The Defense segment gross margin percentage was 23.5% in the first quarter of 2005 and 19.8% during the first quarter of 2004. The increase was primarily attributable to production efficiencies and the favorable resolution of technical risks in the execution of both the TUAV and Joint Service Electronic Combat Systems Tester programs.

 

Pre-tax income from the Defense segment increased $12.2 million to $19.4 million compared to $7.2 million for the first quarter of 2004.  The Defense segment’s pre-tax results in the first quarter of 2005 included $7.2 million from the sale of property.  In addition, the Defense segment continued the reorganization of its fluid test systems product area and incurred $330,000 of restructuring charges during the first quarter of 2005.  The Company estimates it will incur $2.2 million of remaining costs under this reorganization plan, which is expected to be completed by the end of 2005.

 

Selling and administrative expenses in the Defense segment increased to $11.4 million or, 11.3% of sales, in the first quarter of 2005 compared to $8.0 million, or 10.7% of sales, in the first quarter of 2004. The $3.4 million increase was primarily due to higher research and development expenses, and bid and proposal costs.

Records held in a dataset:
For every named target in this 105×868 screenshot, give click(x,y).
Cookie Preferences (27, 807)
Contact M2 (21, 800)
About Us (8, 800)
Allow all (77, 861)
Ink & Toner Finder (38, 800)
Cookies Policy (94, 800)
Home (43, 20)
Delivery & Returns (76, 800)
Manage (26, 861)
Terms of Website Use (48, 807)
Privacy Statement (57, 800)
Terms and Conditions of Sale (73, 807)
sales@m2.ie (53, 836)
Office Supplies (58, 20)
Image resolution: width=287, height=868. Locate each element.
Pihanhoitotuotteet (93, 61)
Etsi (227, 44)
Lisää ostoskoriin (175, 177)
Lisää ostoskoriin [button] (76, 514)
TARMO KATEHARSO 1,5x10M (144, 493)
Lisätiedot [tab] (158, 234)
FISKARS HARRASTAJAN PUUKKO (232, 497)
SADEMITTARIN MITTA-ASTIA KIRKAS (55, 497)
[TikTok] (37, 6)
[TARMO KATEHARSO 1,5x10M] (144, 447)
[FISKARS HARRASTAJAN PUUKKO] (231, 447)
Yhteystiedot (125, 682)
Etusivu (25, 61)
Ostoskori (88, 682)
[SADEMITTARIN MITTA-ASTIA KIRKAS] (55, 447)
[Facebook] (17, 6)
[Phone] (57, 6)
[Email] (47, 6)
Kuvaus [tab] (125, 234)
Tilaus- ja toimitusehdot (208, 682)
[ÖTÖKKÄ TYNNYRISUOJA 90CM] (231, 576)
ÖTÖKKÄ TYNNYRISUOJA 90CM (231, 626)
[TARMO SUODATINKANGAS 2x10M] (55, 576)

### Goal
Please state, from the Defense segment text, the amount of restructuring charges incurred in the first quarter of 2005. Rely only on the Defense segment text, not on the listing.

### Task output
$330,000